널리 사용되는 여러종류의 전기영동방법들은 분자량을 측정하는데 있어, 강한 음전하를 띤 계면활성제 Sodium Dodecyl Sulfate(SDS)를 사용한다. SDS polyacrylamide gel electrophoresis(SDS-PAGE)에서 계면활성제는 단백질의 소수성 부위에 결합한다.
SDS 분자의 결합결과, 단백질은 변성되며, 막대 모양이 된다. ( 이 효과는 Disulfide를 깨는 mercaptoehanol을 가함으로써도 나타난다) 대부분의 분자들이 분자량과 거의 비례적으로 SDS분자와 결합하기 때문에, 전기영동시, SDS-결합 단백질들은 양극(anode, + pole)쪽으로 젤효과에 의해 그들의 분자량에 따라서 이동한다.

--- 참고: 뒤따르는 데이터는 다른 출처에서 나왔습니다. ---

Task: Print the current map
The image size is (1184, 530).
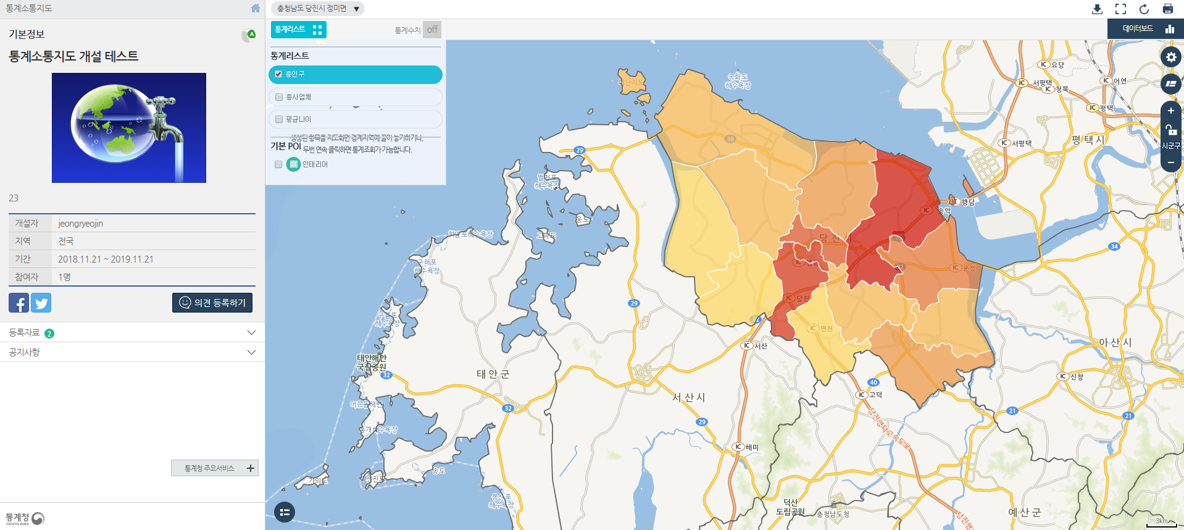Action: (1167, 9)
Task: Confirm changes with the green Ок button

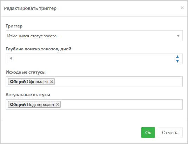Action: click(148, 133)
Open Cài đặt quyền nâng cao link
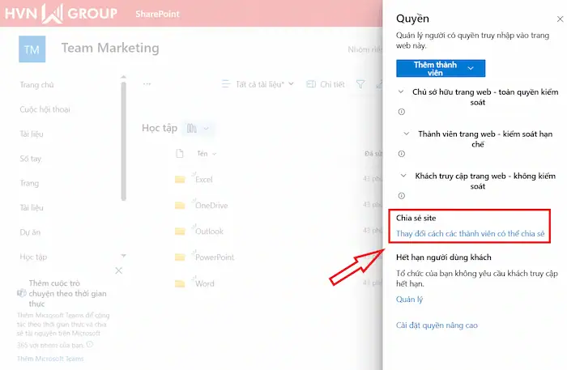This screenshot has height=370, width=567. click(x=437, y=325)
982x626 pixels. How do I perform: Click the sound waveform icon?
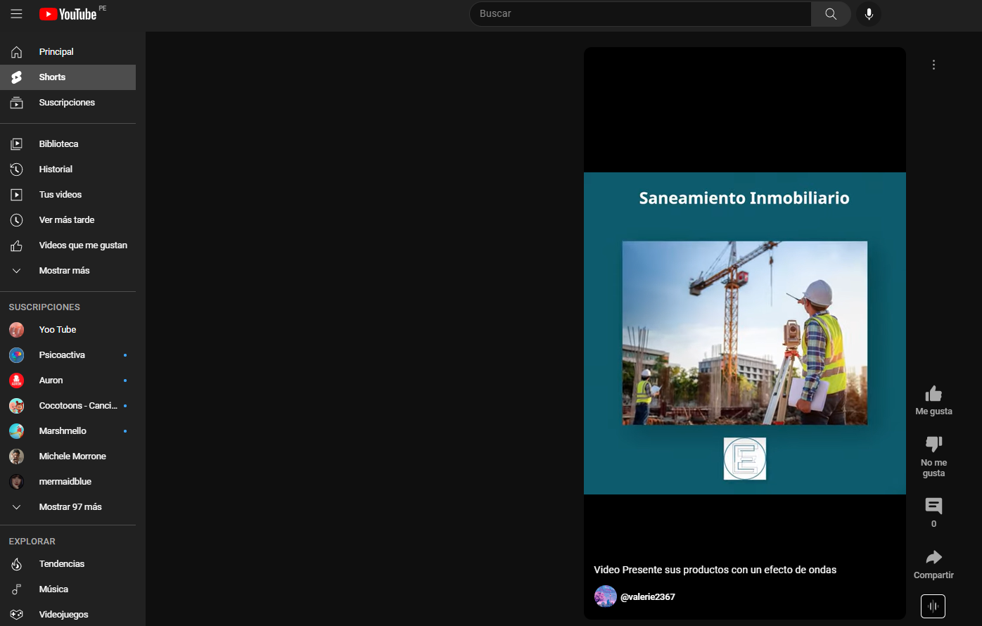click(933, 606)
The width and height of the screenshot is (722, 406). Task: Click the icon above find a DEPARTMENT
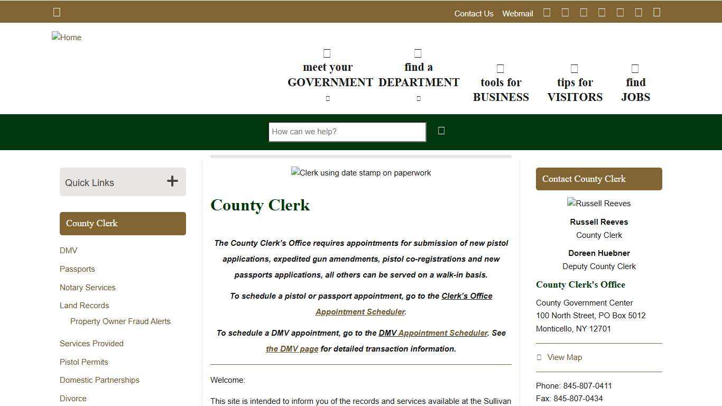click(x=418, y=53)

분자량의 추정은 초원심분리(Ultracentrifugartion)을 통해서도 이루어 질 수 있다. 원심분리는 화합물을 크기와, 표면적과, 밀도에 따라 분리하는 것이다. 강한 원심력을 사용 함 으로써, 단백질 같은 거대분자들의 분자질량을 결정할 수 있다.
분석적인 원심분리를 사용함으로써, 원심분리기의 영향으로 인해 그와 같이 미세한 것 앙금이 시각적으로 측정된다.